The silly tagline of Stephen Walt’s blog is: “A realist in an ideological age,” the idea being that realists enjoy a more rational and serene understanding of global affairs than the benighted fanatics who do not adopt realism’s scientific outlook on the world.
Before becoming a full-time member of the Anti-Israel Lobby, Walt was an academic specialist in realist IR theory. Two of the central tenets of realism are: 1) domestic politics make little contribution to a state’s formulation of its foreign policy interests — states are “black boxes,” as the saying goes; and, related, 2) states are rational calculators of their national interests (yes, these two ideas are very much in tension, but ignore that for now).

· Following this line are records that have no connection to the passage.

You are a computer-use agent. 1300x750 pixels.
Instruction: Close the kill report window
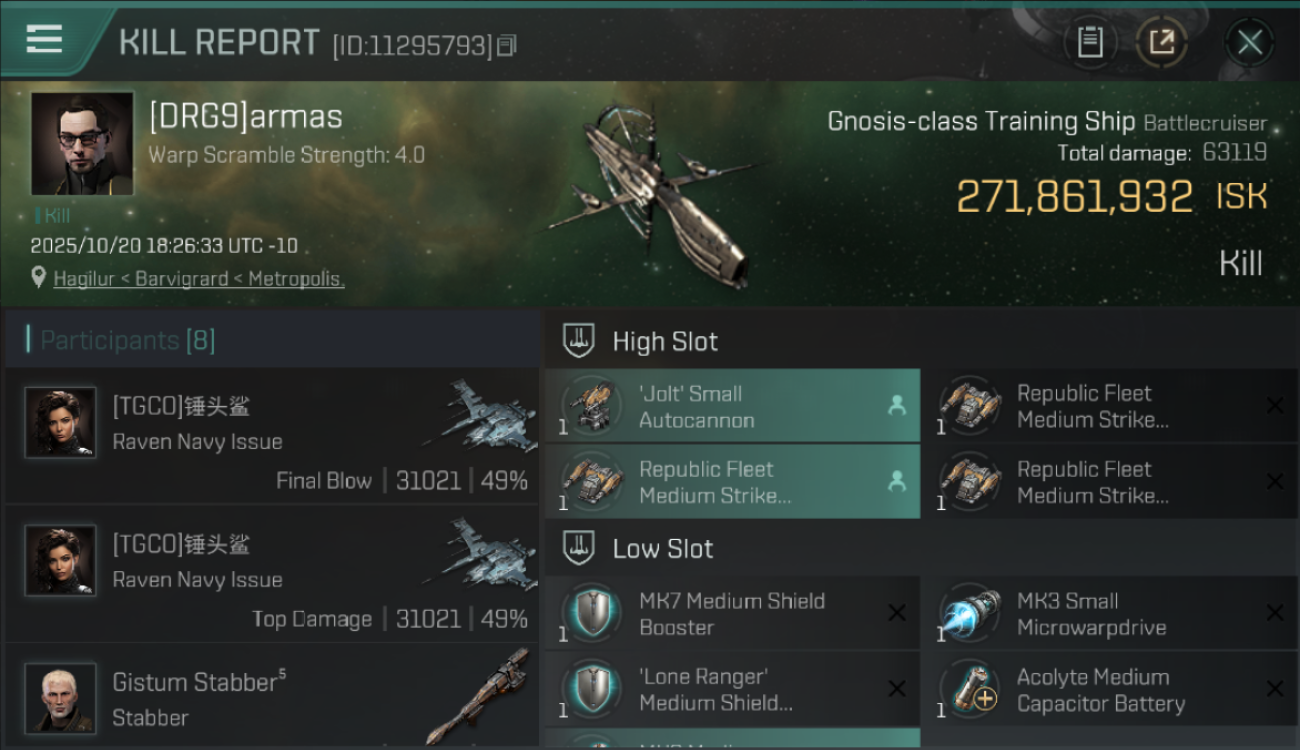pyautogui.click(x=1249, y=42)
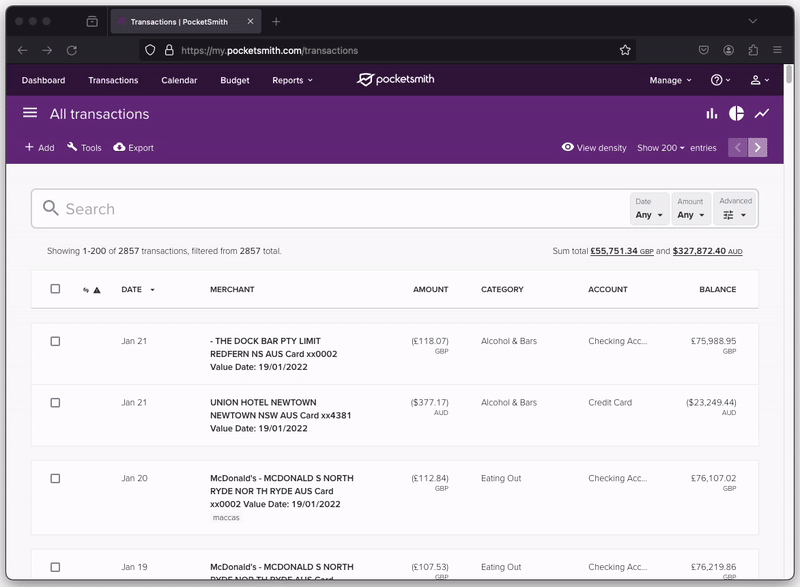Image resolution: width=800 pixels, height=587 pixels.
Task: Show the trend line graph
Action: tap(762, 114)

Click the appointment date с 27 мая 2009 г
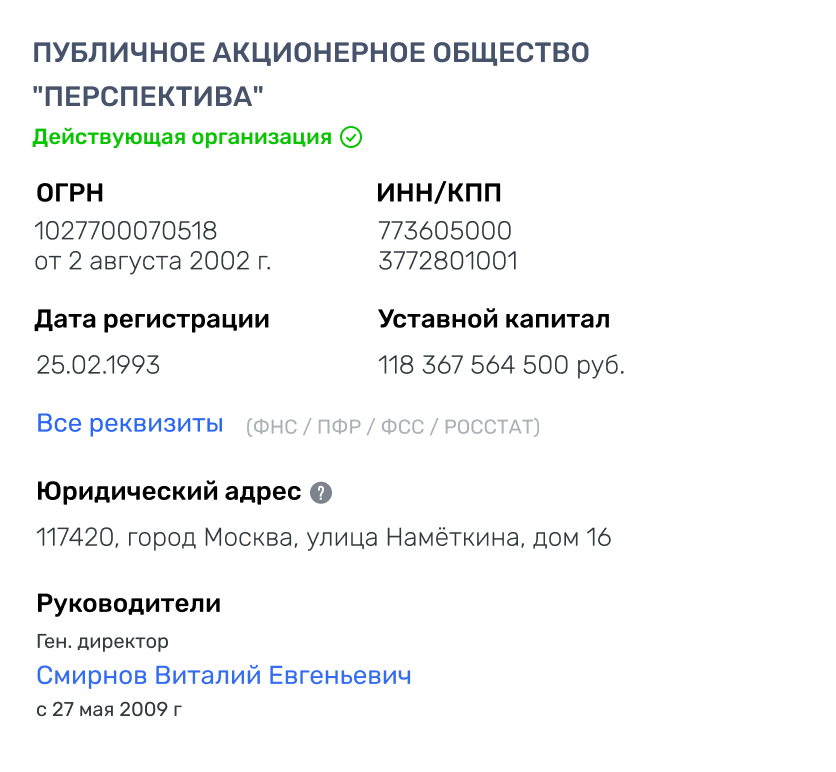pos(110,711)
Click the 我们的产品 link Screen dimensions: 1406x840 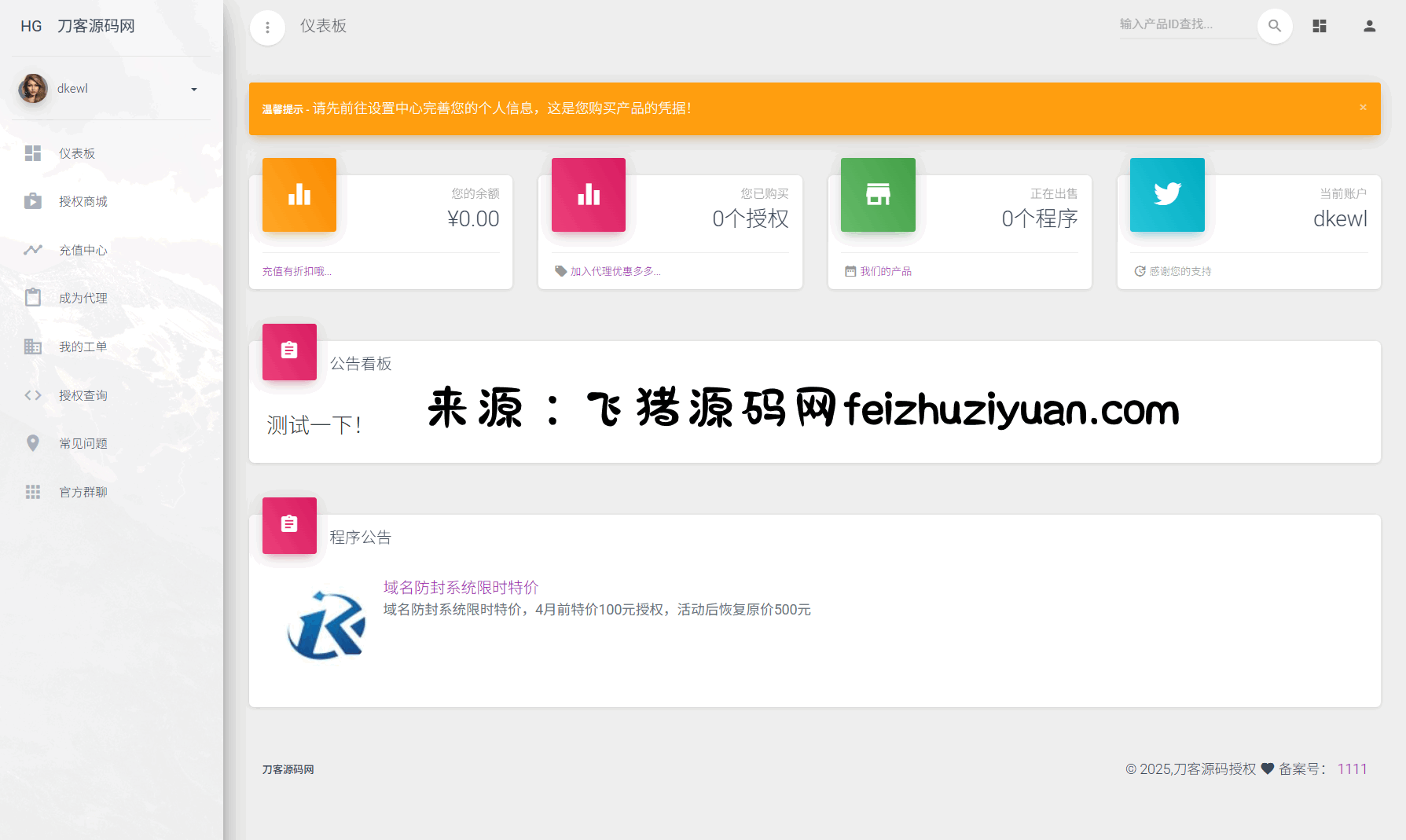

The reason I bring this up is the fervency with which people like Walt — self-proclaimed realists, that is — make arguments at odds with the principles of their creed. One of Walt’s regular assertions is that Israel is incapable of calculating its own interests, or as Walt would put it, that the interests it pursues are self-destructive or harmful to its real interests, as understood by the noted Zionist, Stephen Walt. He writes this constantly, like yesterday, when he claimed: “A two state solution is also the best guarantee of Israel’s long-term future. … Netanyahu, AIPAC and the rest of the “status quo” lobby don’t get that. … these people are false friends of Israel.” A real realist would say that all of this is highly unlikely, or if he did believe that the Israeli government does not understand its own interests, he would be sufficiently curious about this significant aberration to do more than mention it flippantly.
And then there is the role of domestic politics, which Walt believes controls both American and Israeli foreign policy. In America, it is the pernicious influence of the Israel Lobby that perverts the expression of America’s interests in the Middle East, and in Israel, it is the pernicious influence of the settlers and the “greater Israel” ideologues who prevent Israel from withdrawing from various territories and hastening an era of peace and harmony in the Levant. Realist doctrine, of course, allows little space for the idea that domestic constituencies have significant sway over the expression of the national interest. But that is precisely what Walt argues over and over again on his blog. Maybe the tagline should read: “An ideologue in an ideological age.”